Didn't they take the Jazz to 5 in 99, (winning 2) the Lakers to 5 in 2000 (winning 2) and won the first round in 2001 (3) and then won the first round (3) the 2nd (4) and 3 in the WCF in 2002? (10)?


----------



## Ed O (Dec 30, 2002)

> Originally posted by <b>Jemel Irief</b>!
> 
> 1. Lakers- 48 playoff wins (3 finals appearances, 3 CF appearances)
> 2. Spurs- 27 playoff wins (1 finals appearance, 2 CF appearances)
> ...


Considering Portland ran up against the eventual NBA champion in each of the past 4 years, those wins look pretty good to me.

Ed O.


----------



## Jamel Irief (May 19, 2002)

> Originally posted by <b>Hap Shaughnessy</b>!
> good work jemel.
> 
> I think we were going on western conference teams, more than league wide.
> ...


You're right, I was thinking they lost in round 1 again in 2001.


----------



## Minstrel (Dec 31, 2002)

> Originally posted by <b>Jemel Irief</b>!
> 
> 
> Ok, I was wrong then. But just for the purpose of this conversation (not to make an arguement for firing Whitsitt) here are the numbers for the past 4 seasons.
> ...


I was going by Finals and Conference Finals appearances, though playoff wins could certainly be used too. The Spurs have had more success (though, considering the context of this discussion, I would attribute much of that to the luck of getting the #1 pick [Tim Duncan], rather than GM brilliance) but I wouldn't say any other team in the league has.

**Available data:**
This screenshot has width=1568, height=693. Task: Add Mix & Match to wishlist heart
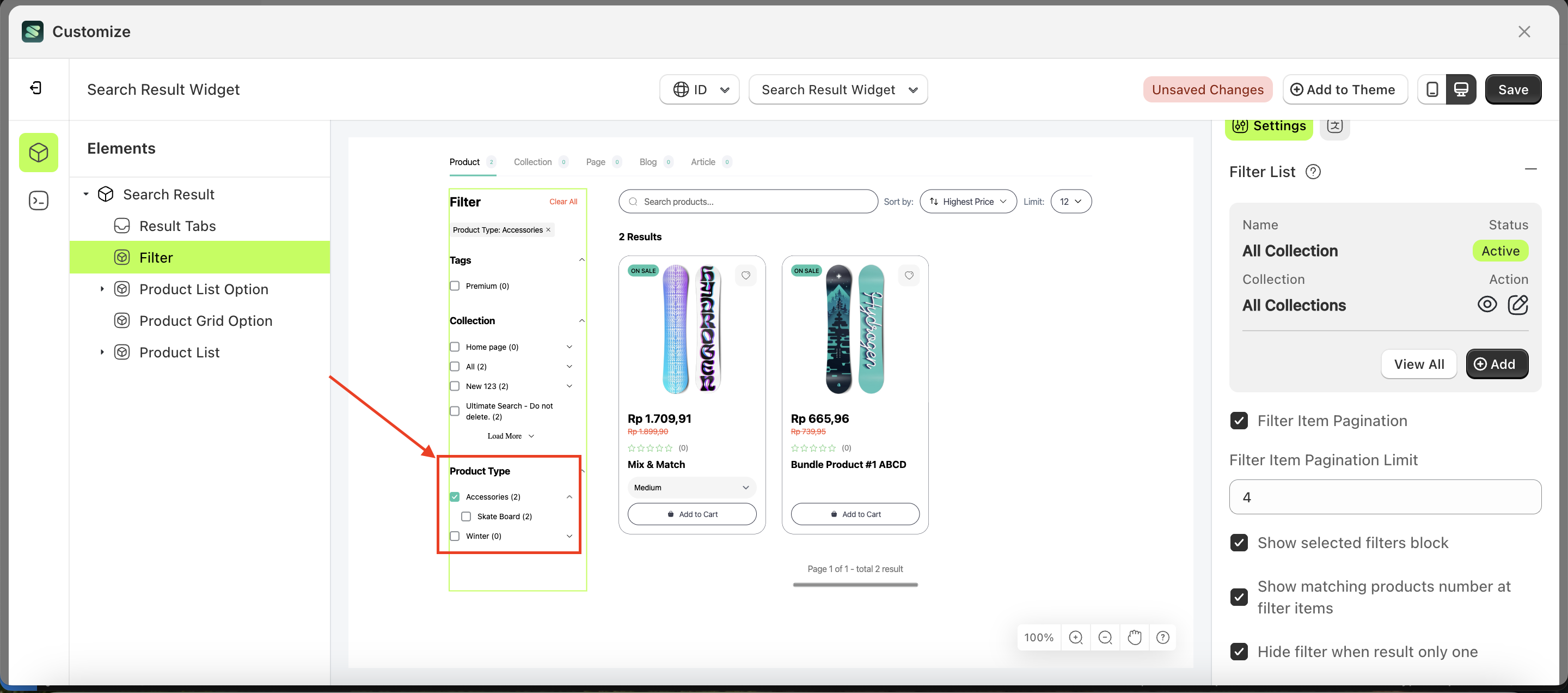point(746,275)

**Objectives:**
a – In the forum thread on playoff success, how many playoff wins are listed for the Spurs?
b – Write out the part of the forum thread on playoff success starting at "## Minstrel (Dec" and ending at "the league has.".

**Answers to the problems:**
a – 27 playoff wins.

b –
## Minstrel (Dec 31, 2002)

> Originally posted by <b>Jemel Irief</b>!
> 
> 
> Ok, I was wrong then. But just for the purpose of this conversation (not to make an arguement for firing Whitsitt) here are the numbers for the past 4 seasons.
> ...


I was going by Finals and Conference Finals appearances, though playoff wins could certainly be used too. The Spurs have had more success (though, considering the context of this discussion, I would attribute much of that to the luck of getting the #1 pick [Tim Duncan], rather than GM brilliance) but I wouldn't say any other team in the league has.